Circular single-stranded DNA (cssDNA), an emerging nucleic acid vector, exhibits significant clinical potential for treating genetic disorders, enabling gene editing, and advancing oncotherapy. Its unique attributes, including high stability, structural simplicity, conformational flexibility, and low molecular mass, establish it as a promising gene therapy tool. Our study reveals that cssDNA demonstrates superior expression efficiency over conventional plasmids across diverse tumor cell lines. Notably, cssDNA expression is enhanced under certain tumor microenvironment (TME) conditions (glucose deficiency, glutamine deficiency and hypoxia) compared to normal condition. Mechanistically, these TME conditions induce significant cell cycle perturbations, particularly pronounced G1 arrest.

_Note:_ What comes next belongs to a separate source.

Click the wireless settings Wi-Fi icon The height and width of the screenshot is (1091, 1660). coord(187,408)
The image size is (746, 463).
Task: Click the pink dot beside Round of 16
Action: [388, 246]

Intriguingly, transfected cssDNA expression peaks during the late G2/M phase, immediately preceding entry into the G1 phase. We further identify S-phase kinase-associated protein 2 (SKP2) as a critical regulator of cssDNA expression under TME conditions. SKP2 inhibition directly or indirectly notably enhances the expression levels of cssDNA. These findings confirm cssDNA's advantages as a gene expression vector and how specific TME conditions modulate its expression via cell cycle and SKP2-dependent mechanisms in vitro. This work provides a scientific foundation for cssDNA-based cancer therapy and opens new avenues for future clinical translation.